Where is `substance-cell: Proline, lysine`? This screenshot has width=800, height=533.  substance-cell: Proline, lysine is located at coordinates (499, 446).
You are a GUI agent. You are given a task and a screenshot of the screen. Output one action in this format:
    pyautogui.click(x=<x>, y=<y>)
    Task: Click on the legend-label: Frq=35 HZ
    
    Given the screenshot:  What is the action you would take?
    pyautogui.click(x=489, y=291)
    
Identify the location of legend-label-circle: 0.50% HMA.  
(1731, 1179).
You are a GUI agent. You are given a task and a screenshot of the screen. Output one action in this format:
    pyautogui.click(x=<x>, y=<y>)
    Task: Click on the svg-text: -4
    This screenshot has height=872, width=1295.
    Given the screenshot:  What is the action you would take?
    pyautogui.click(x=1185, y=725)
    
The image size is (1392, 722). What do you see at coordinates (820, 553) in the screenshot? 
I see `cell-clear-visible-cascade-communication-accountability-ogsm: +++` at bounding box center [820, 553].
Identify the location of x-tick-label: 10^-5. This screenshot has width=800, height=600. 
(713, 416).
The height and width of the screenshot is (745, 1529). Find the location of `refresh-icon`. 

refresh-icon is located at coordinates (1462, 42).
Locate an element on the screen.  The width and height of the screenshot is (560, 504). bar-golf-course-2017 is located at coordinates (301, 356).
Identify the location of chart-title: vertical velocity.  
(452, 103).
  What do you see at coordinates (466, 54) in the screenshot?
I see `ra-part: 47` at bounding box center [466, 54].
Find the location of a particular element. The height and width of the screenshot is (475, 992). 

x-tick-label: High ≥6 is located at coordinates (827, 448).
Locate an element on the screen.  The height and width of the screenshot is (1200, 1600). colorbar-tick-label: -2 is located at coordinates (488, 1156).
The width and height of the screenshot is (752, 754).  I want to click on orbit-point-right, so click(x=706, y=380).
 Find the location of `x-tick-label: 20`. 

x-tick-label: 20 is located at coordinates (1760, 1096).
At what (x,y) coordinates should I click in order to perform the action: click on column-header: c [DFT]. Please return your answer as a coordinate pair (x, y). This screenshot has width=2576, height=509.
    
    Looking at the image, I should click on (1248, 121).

◆ **Assigned task**
Copy out all of the records above with "GUI agent" changed to "screen assistant" wherever it occurs, leaving every other part the same.

◆ **Solution to this exercise**
Where is `substance-cell: Proline, lysine`? This screenshot has width=800, height=533.  substance-cell: Proline, lysine is located at coordinates (499, 446).
You are a screen assistant. You are given a task and a screenshot of the screen. Output one action in this format:
    pyautogui.click(x=<x>, y=<y>)
    Task: Click on the legend-label: Frq=35 HZ
    
    Given the screenshot:  What is the action you would take?
    pyautogui.click(x=489, y=291)
    
Identify the location of legend-label-circle: 0.50% HMA.  
(1731, 1179).
You are a screen assistant. You are given a task and a screenshot of the screen. Output one action in this format:
    pyautogui.click(x=<x>, y=<y>)
    Task: Click on the svg-text: -4
    This screenshot has height=872, width=1295.
    Given the screenshot:  What is the action you would take?
    pyautogui.click(x=1185, y=725)
    
The image size is (1392, 722). What do you see at coordinates (820, 553) in the screenshot? 
I see `cell-clear-visible-cascade-communication-accountability-ogsm: +++` at bounding box center [820, 553].
Identify the location of x-tick-label: 10^-5. This screenshot has width=800, height=600. 
(713, 416).
The height and width of the screenshot is (745, 1529). Find the location of `refresh-icon`. 

refresh-icon is located at coordinates (1462, 42).
Locate an element on the screen.  The width and height of the screenshot is (560, 504). bar-golf-course-2017 is located at coordinates (301, 356).
Identify the location of chart-title: vertical velocity.  
(452, 103).
  What do you see at coordinates (466, 54) in the screenshot?
I see `ra-part: 47` at bounding box center [466, 54].
Find the location of a particular element. The height and width of the screenshot is (475, 992). 

x-tick-label: High ≥6 is located at coordinates (827, 448).
Locate an element on the screen.  The height and width of the screenshot is (1200, 1600). colorbar-tick-label: -2 is located at coordinates (488, 1156).
The width and height of the screenshot is (752, 754).  I want to click on orbit-point-right, so click(x=706, y=380).
 Find the location of `x-tick-label: 20`. 

x-tick-label: 20 is located at coordinates (1760, 1096).
At what (x,y) coordinates should I click in order to perform the action: click on column-header: c [DFT]. Please return your answer as a coordinate pair (x, y). This screenshot has width=2576, height=509.
    
    Looking at the image, I should click on (1248, 121).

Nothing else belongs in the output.